Radix Sort for Strings in Python

Question

My radix sort function outputs sorted but wrong list when compared to Python's sort:

My radix sort: ['aa', 'a', 'ab', 'abs', 'asd', 'avc', 'axy', 'abid']
Python's sort: ['a', 'aa', 'ab', 'abid', 'abs', 'asd', 'avc', 'axy']

* My radix sort does not do padding
* Its mechanism is least significant bit (LSB)
* I need to utilise the length of each word

The following is my code.

def count_sort_letters(array, size, col, base):
    output   = [0] * size
    count    = [0] * base
    min_base = ord('a')

    for item in array:
        correct_index = min(len(item) - 1, col)
        letter = ord(item[-(correct_index + 1)]) - min_base
        count[letter] += 1

    for i in range(base - 1):
        count[i + 1] += count[i]

    for i in range(size - 1, -1, -1):
        item = array[i]
        correct_index = min(len(item) - 1, col)
        letter = ord(item[-(correct_index + 1)]) - min_base
        output[count[letter] - 1] = item
        count[letter] -= 1

    return output


def radix_sort_letters(array):
    size = len(array)

    max_col = len(max(array, key = len))

    for col in range(max_col):
        array = count_sort_letters(array, size, col, 26)

    return array

Can anyone find a way to solve this problem?

Radix LSB **needs** padding, unfortunately.

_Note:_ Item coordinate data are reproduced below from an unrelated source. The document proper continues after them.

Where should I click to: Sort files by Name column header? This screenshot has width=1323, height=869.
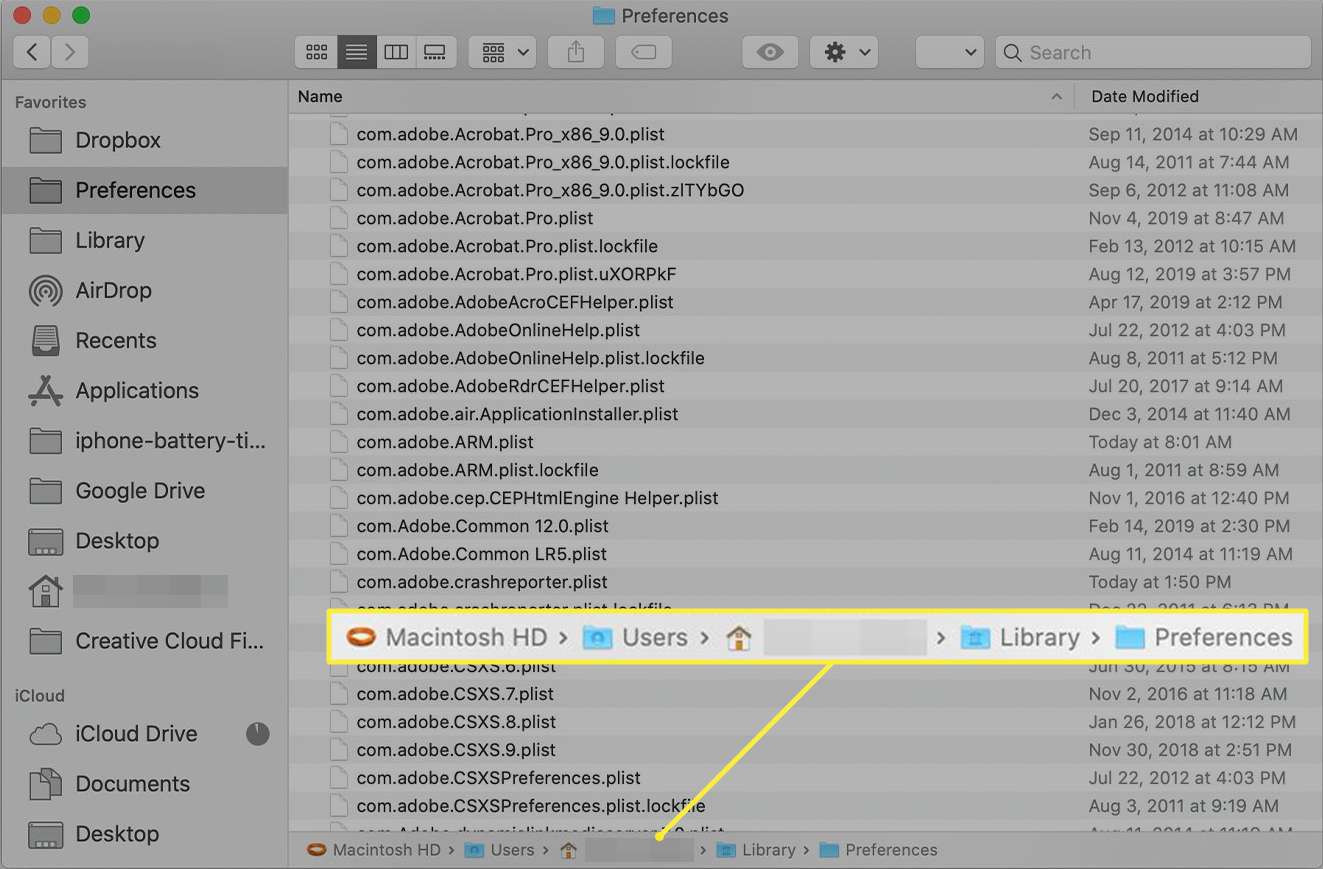[x=320, y=97]
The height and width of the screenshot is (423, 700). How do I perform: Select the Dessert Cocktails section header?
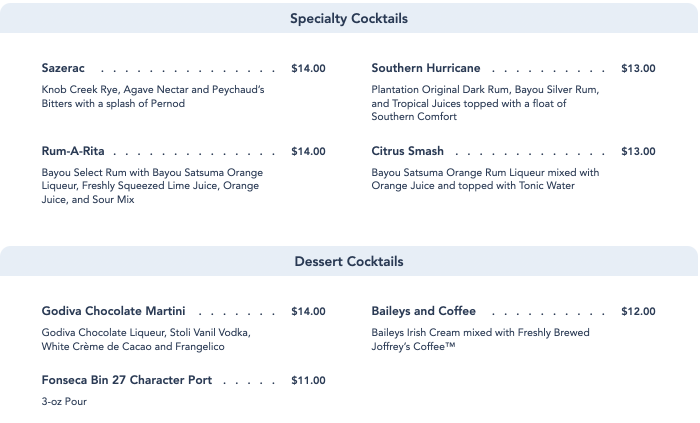[349, 261]
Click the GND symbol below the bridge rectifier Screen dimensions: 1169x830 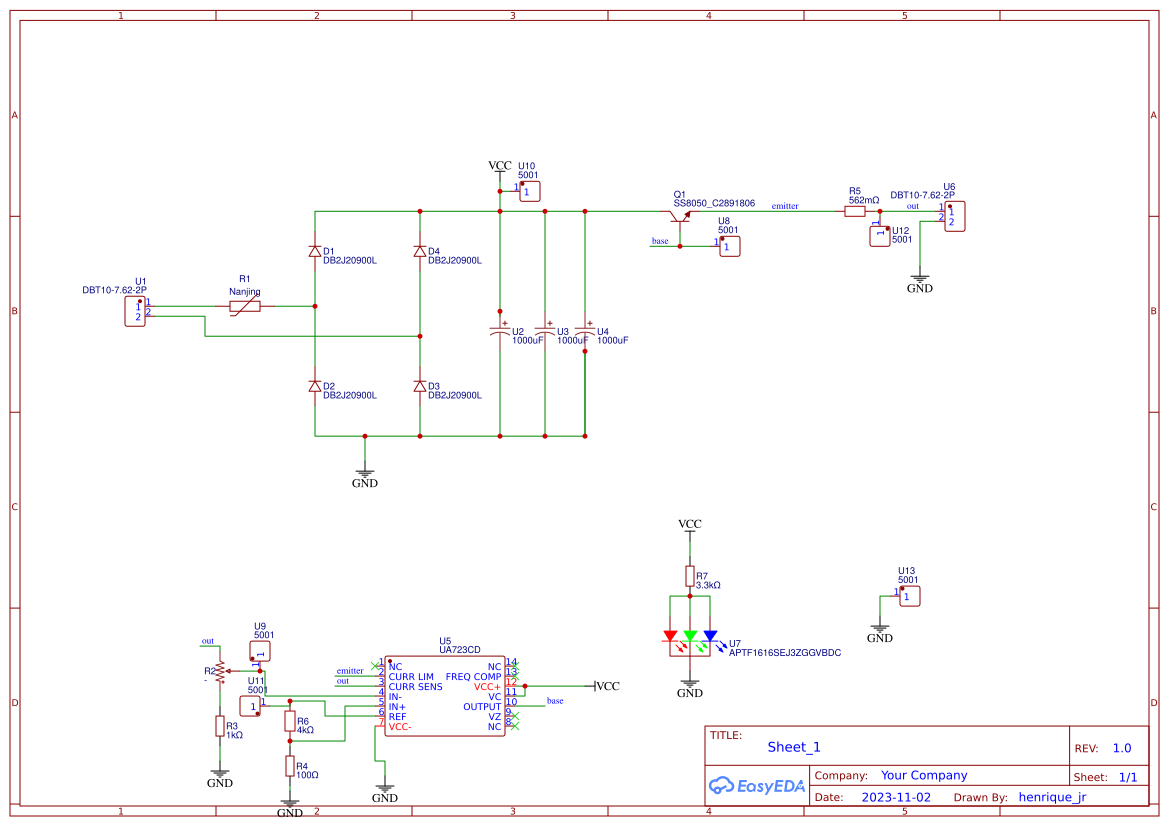[365, 470]
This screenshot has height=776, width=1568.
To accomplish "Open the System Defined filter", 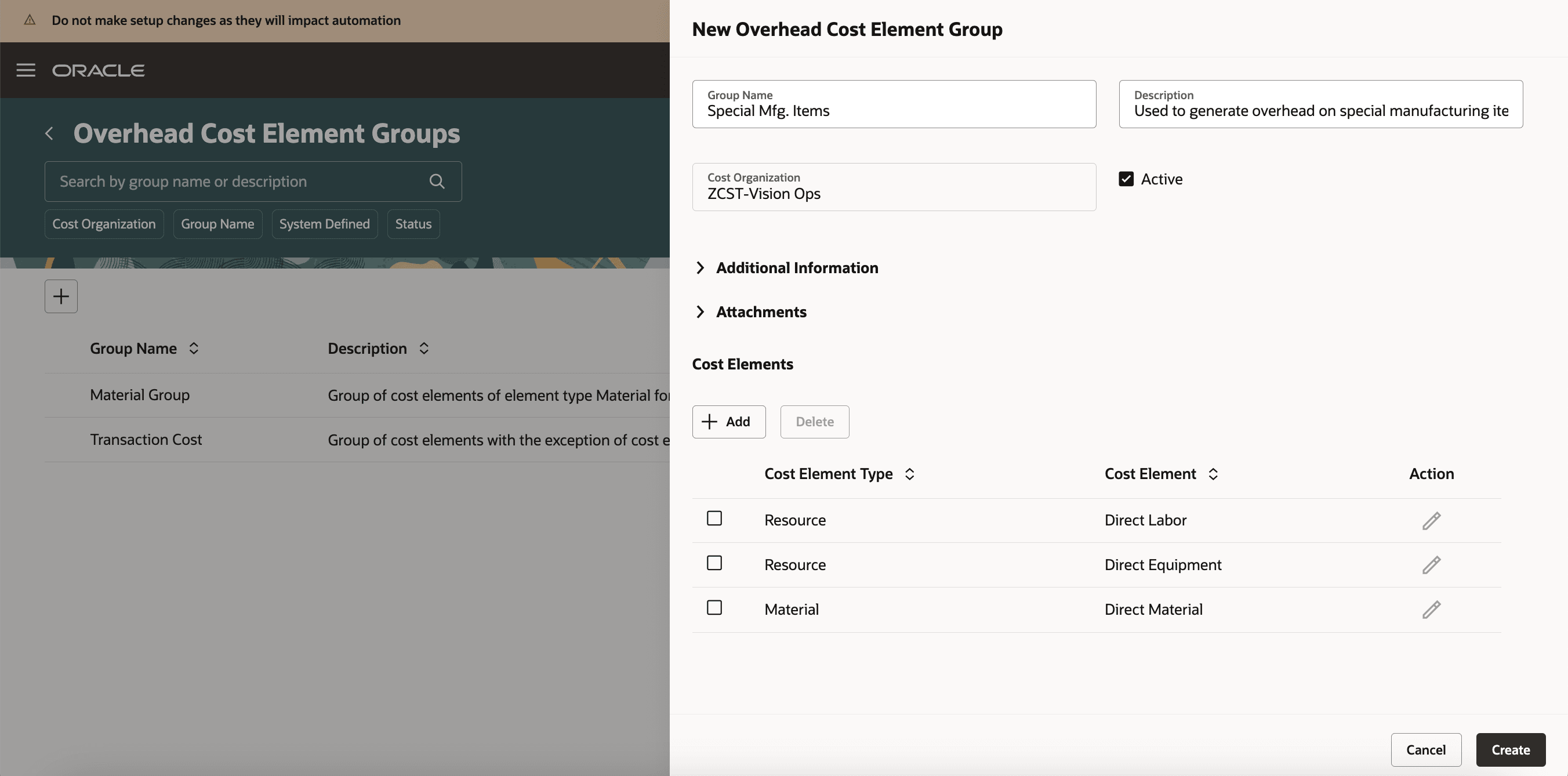I will (x=324, y=224).
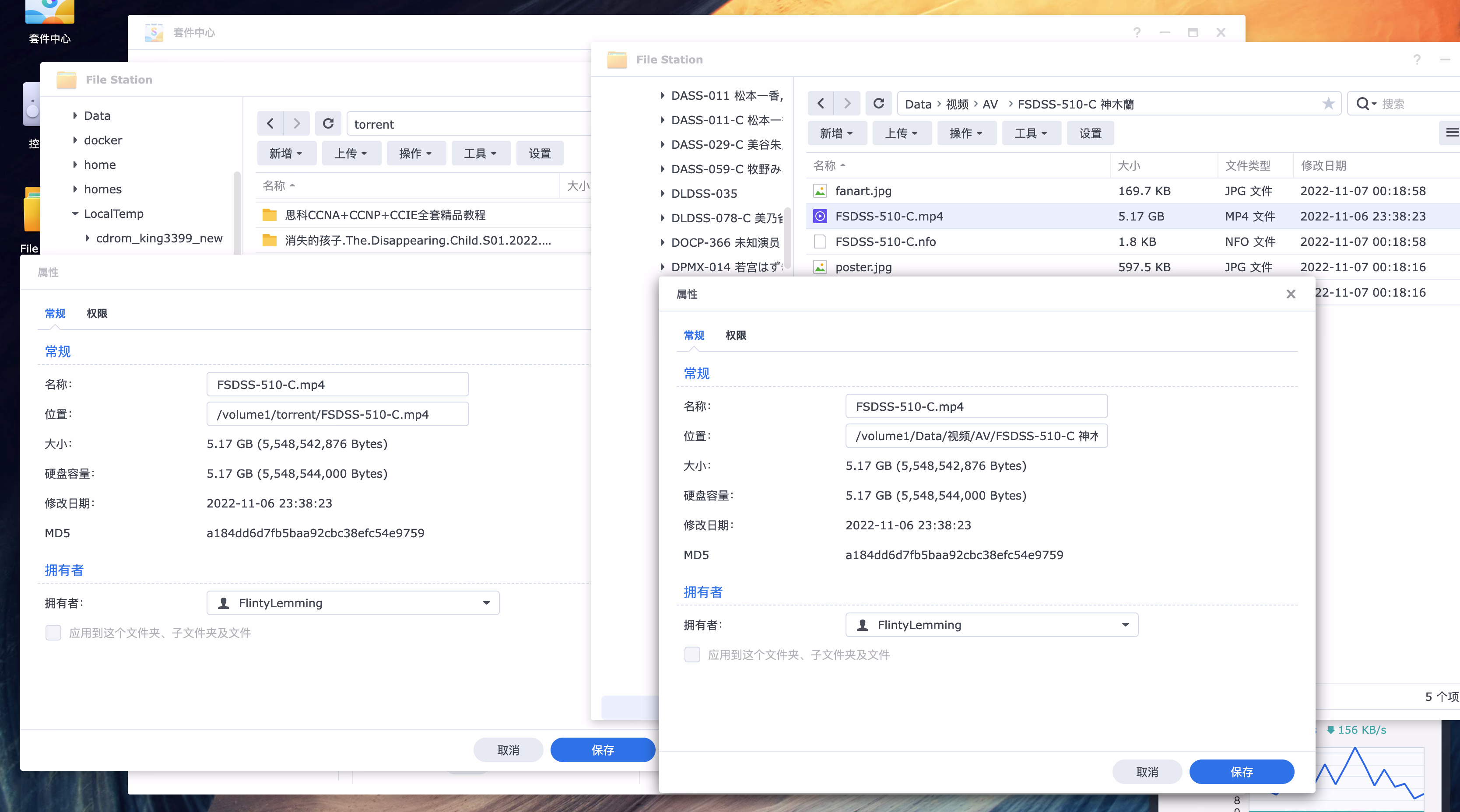This screenshot has width=1460, height=812.
Task: Switch to 权限 tab in left dialog
Action: click(x=96, y=313)
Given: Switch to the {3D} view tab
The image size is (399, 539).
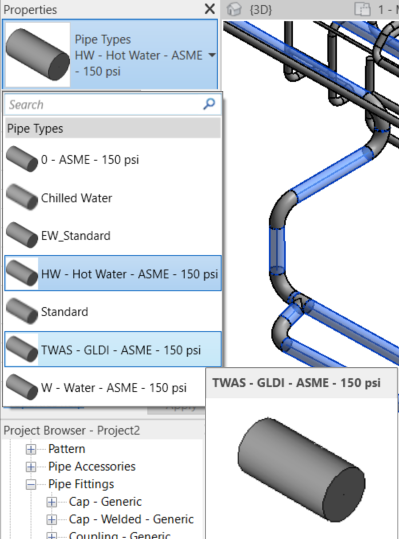Looking at the screenshot, I should [x=261, y=10].
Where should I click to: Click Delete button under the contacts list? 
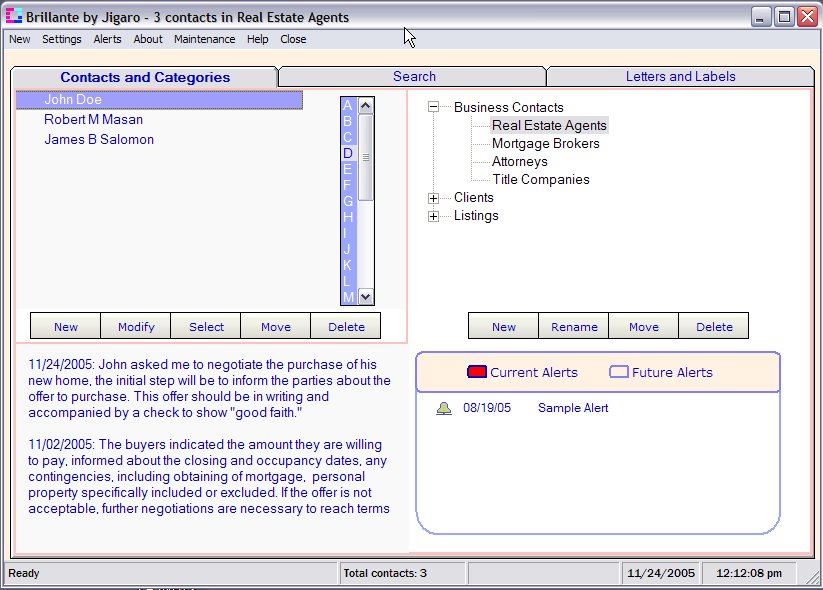347,327
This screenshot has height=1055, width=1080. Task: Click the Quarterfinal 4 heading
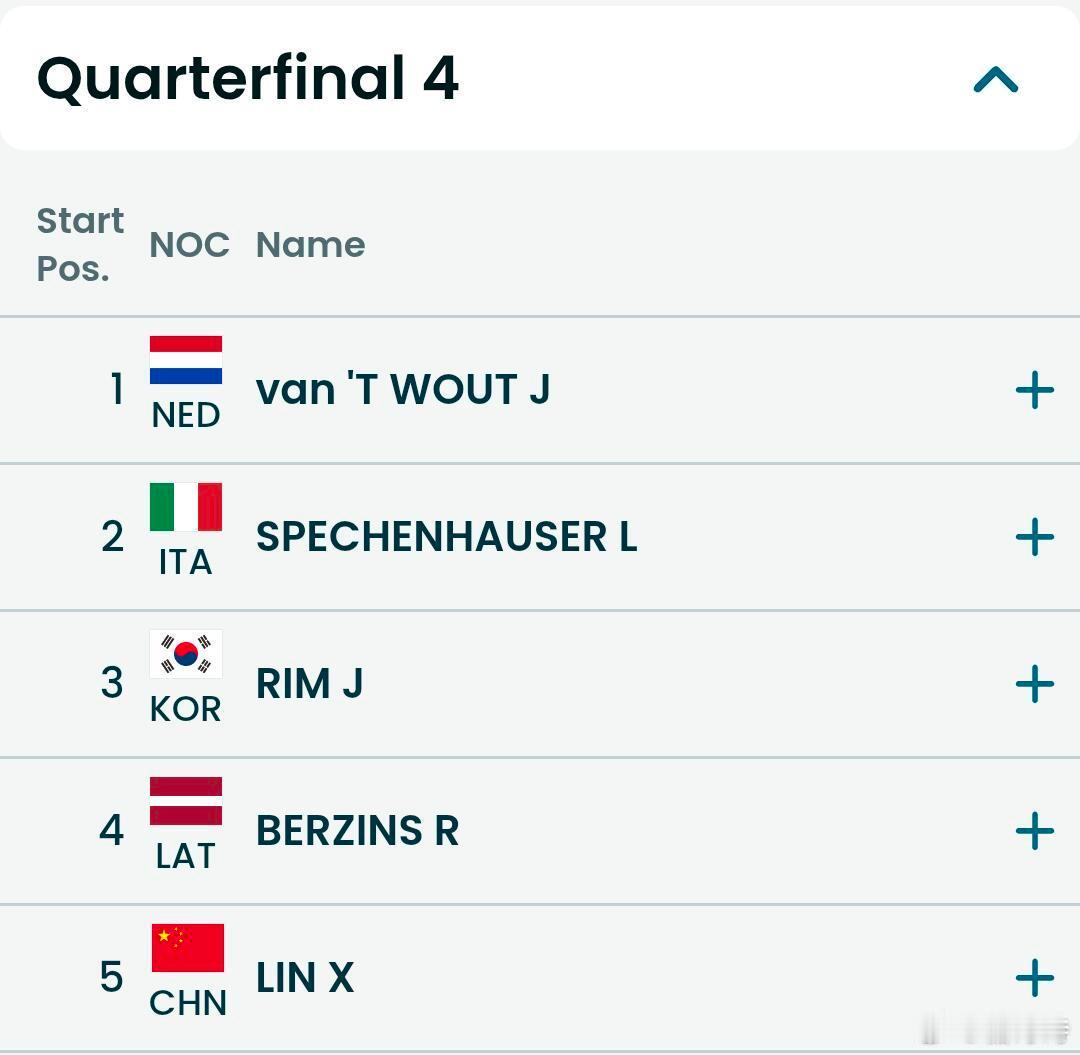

Maybe you could pad with `@` which is one place before `A` in the ASCII Table, then remove all the `@`s when you output, although this does feel a bit hacky. — AdrienW, Apr 01 '20 at 11:46
In your code the lines `correct_index = min(len(item) - 1, col); letter = ord(item[-(correct_index + 1)]) - min_base`, always uses the first letter of the word once col is greater than the word length. This causes shorter words to be sorted based upon their first letter once col is greater than the word length. For instance `['aa', 'a']` remains unchanged since on the for col loop we compare the 'a' in both words, which keeps the results unchanged. Not sure how to fix your routine but take a look at other [string radix sort](https://codehost.wordpress.com/2011/07/22/radix-sort/) — DarrylG, Apr 01 '20 at 11:47

DarrylG · Answer 1 · 2020-04-02T15:47:47.490

As I mentioned in my comments:

In your code the lines:

correct_index = min(len(item) - 1, col)
letter = ord(item[-(correct_index + 1)]) - min_base

Always uses the first letter of the word once col is greater than the word length. This causes shorter words to be sorted based upon their first letter once col is greater than the word length. For instance ['aa', 'a'] remains unchanged since on the for col loop we compare the 'a' in both words, which keeps the results unchanged.

Code Correction

Note: Attempted to minimize changes to your original code

def count_sort_letters(array, size, col, base, max_len):
  """ Helper routine for performing a count sort based upon column col """
  output   = [0] * size
  count    = [0] * (base + 1) # One addition cell to account for dummy letter
  min_base = ord('a') - 1 # subtract one too allow for dummy character

  for item in array: # generate Counts
    # get column letter if within string, else use dummy position of 0
    letter = ord(item[col]) - min_base if col < len(item) else 0
    count[letter] += 1

  for i in range(len(count)-1):   # Accumulate counts
      count[i + 1] += count[i]

  for item in reversed(array):
    # Get index of current letter of item at index col in count array
    letter = ord(item[col]) - min_base if col < len(item) else 0
    output[count[letter] - 1] = item
    count[letter] -= 1

  return output

def radix_sort_letters(array, max_col = None):
  """ Main sorting routine """
  if not max_col:
    max_col = len(max(array, key = len)) # edit to max length

  for col in range(max_col-1, -1, -1): # max_len-1, max_len-2, ...0
    array = count_sort_letters(array, len(array), col, 26, max_col)

  return array

lst = ['aa', 'a', 'ab', 'abs', 'asd', 'avc', 'axy', 'abid']
print(radix_sort_letters(lst))

Test

lst = ['aa', 'a', 'ab', 'abs', 'asd', 'avc', 'axy', 'abid']
print(radix_sort_letters(lst))

# Compare to Python sort
print(radix_sort_letters(lst)==sorted(lst))

Output

['a', 'aa', 'ab', 'abid', 'abs', 'asd', 'avc', 'axy']
True

Explanation

Counting Sort is a stable sort meaning:

Let's walk through an example of how the function works.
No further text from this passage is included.